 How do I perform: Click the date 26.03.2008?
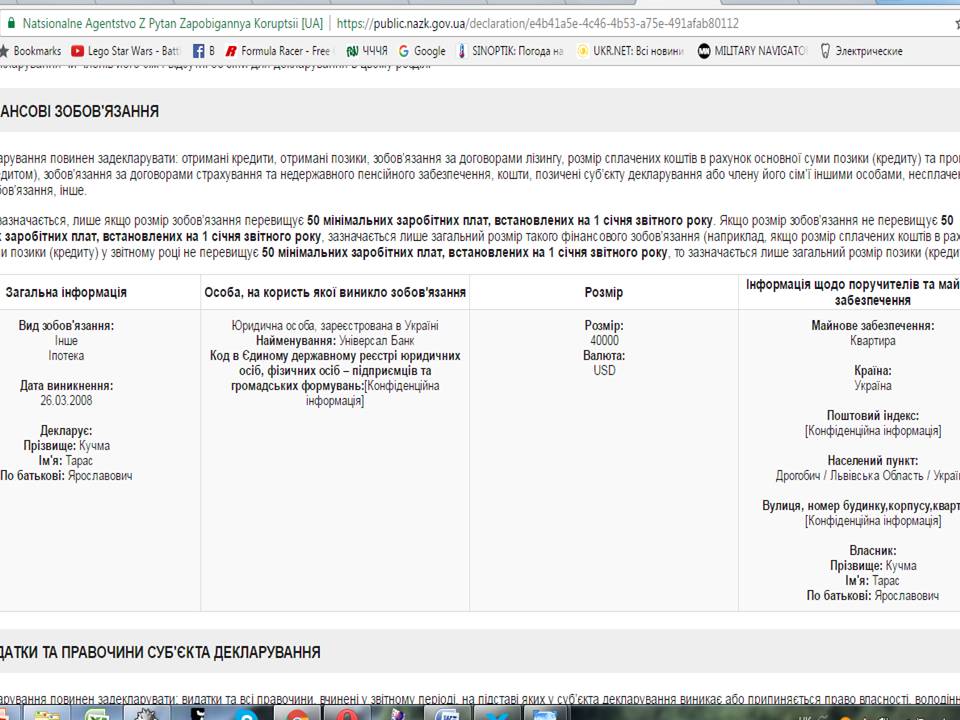pyautogui.click(x=66, y=401)
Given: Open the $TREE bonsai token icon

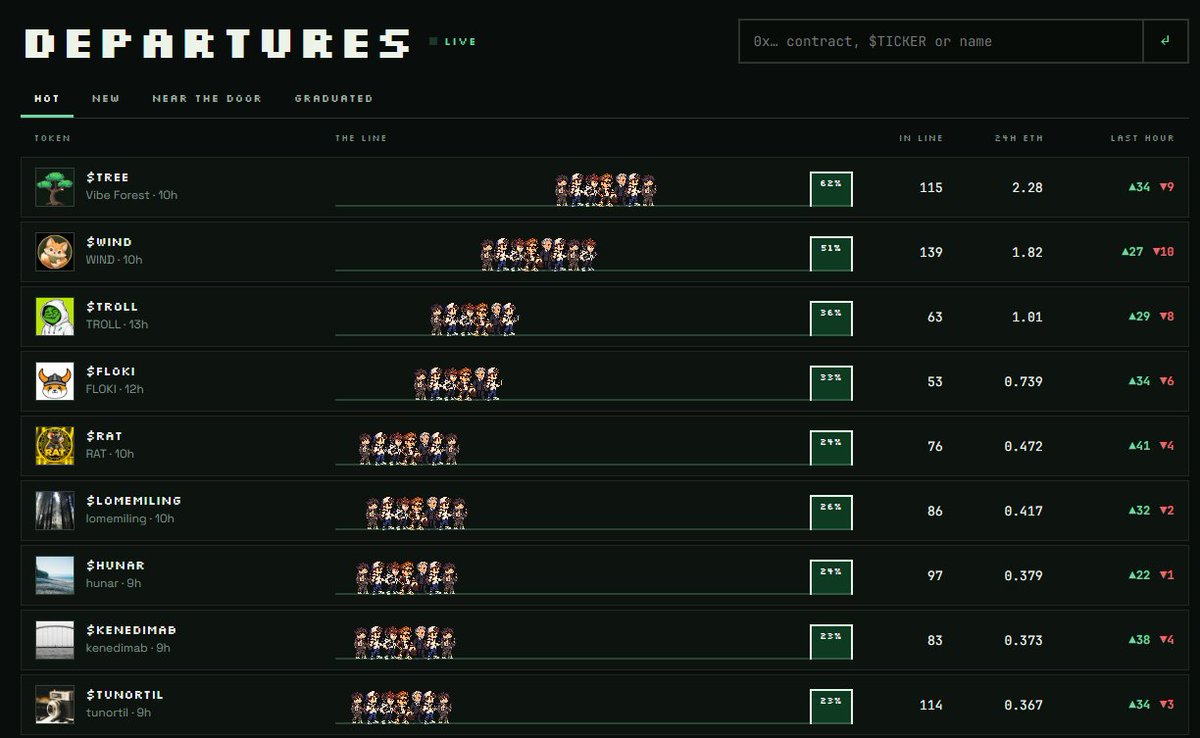Looking at the screenshot, I should point(55,187).
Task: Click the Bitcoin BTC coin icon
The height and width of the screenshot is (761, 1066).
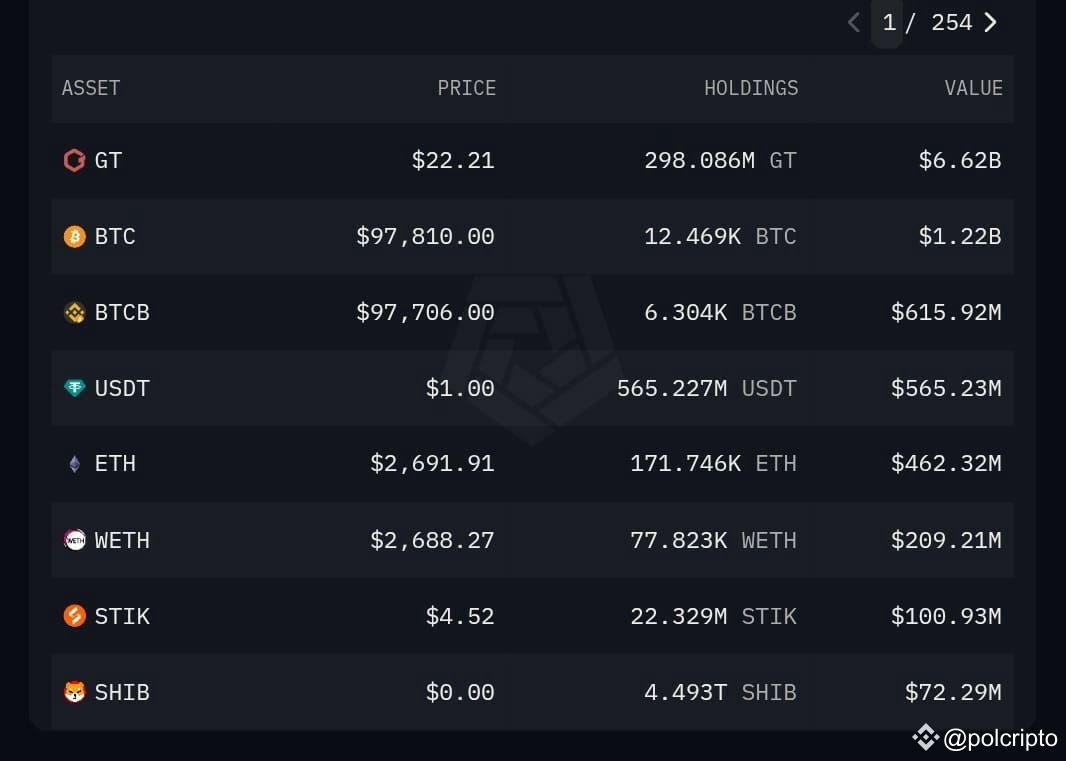Action: tap(75, 237)
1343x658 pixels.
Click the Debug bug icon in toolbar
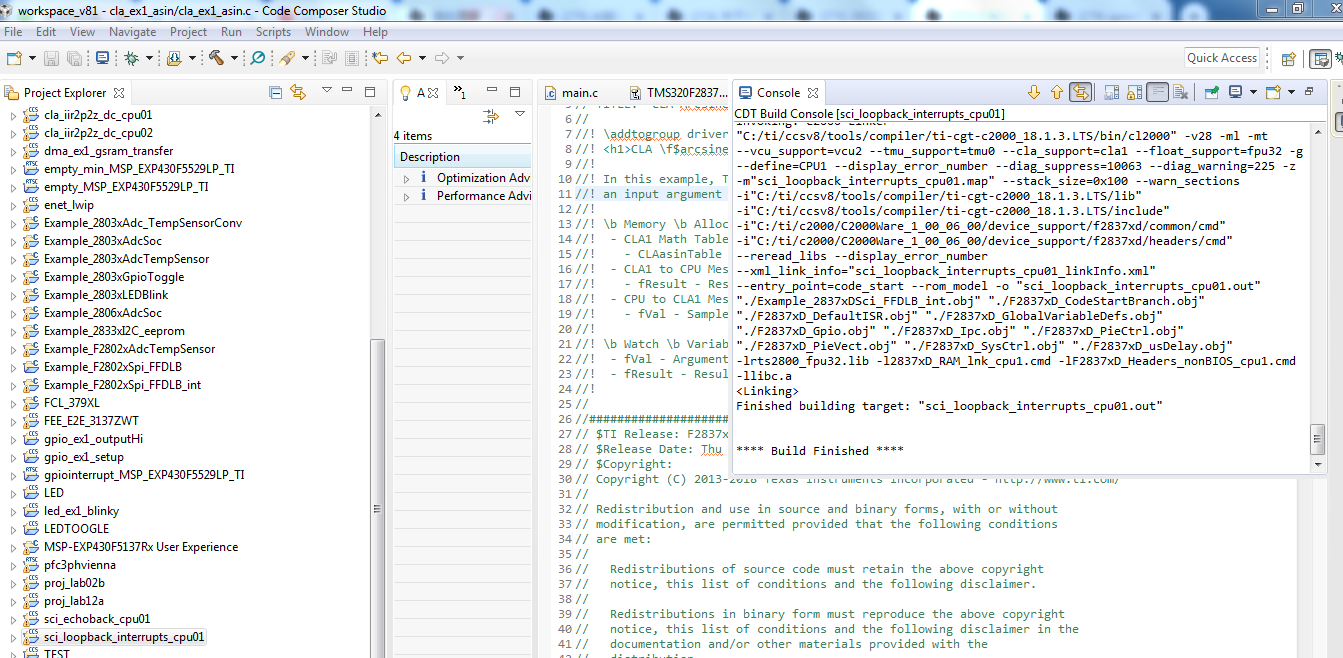[x=131, y=59]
^^^^
> **PROBLEM REQUIREMENTS**: Without carrying over any picture, retype the records above word for word.

> **ANSWER BOX**:
 How do I perform: Click the date 26.03.2008?
pyautogui.click(x=66, y=401)
Given: Open the $TREE bonsai token icon

Looking at the screenshot, I should point(55,187).
Task: Click the Bitcoin BTC coin icon
The height and width of the screenshot is (761, 1066).
Action: tap(75, 237)
1343x658 pixels.
Click the Debug bug icon in toolbar
[x=131, y=59]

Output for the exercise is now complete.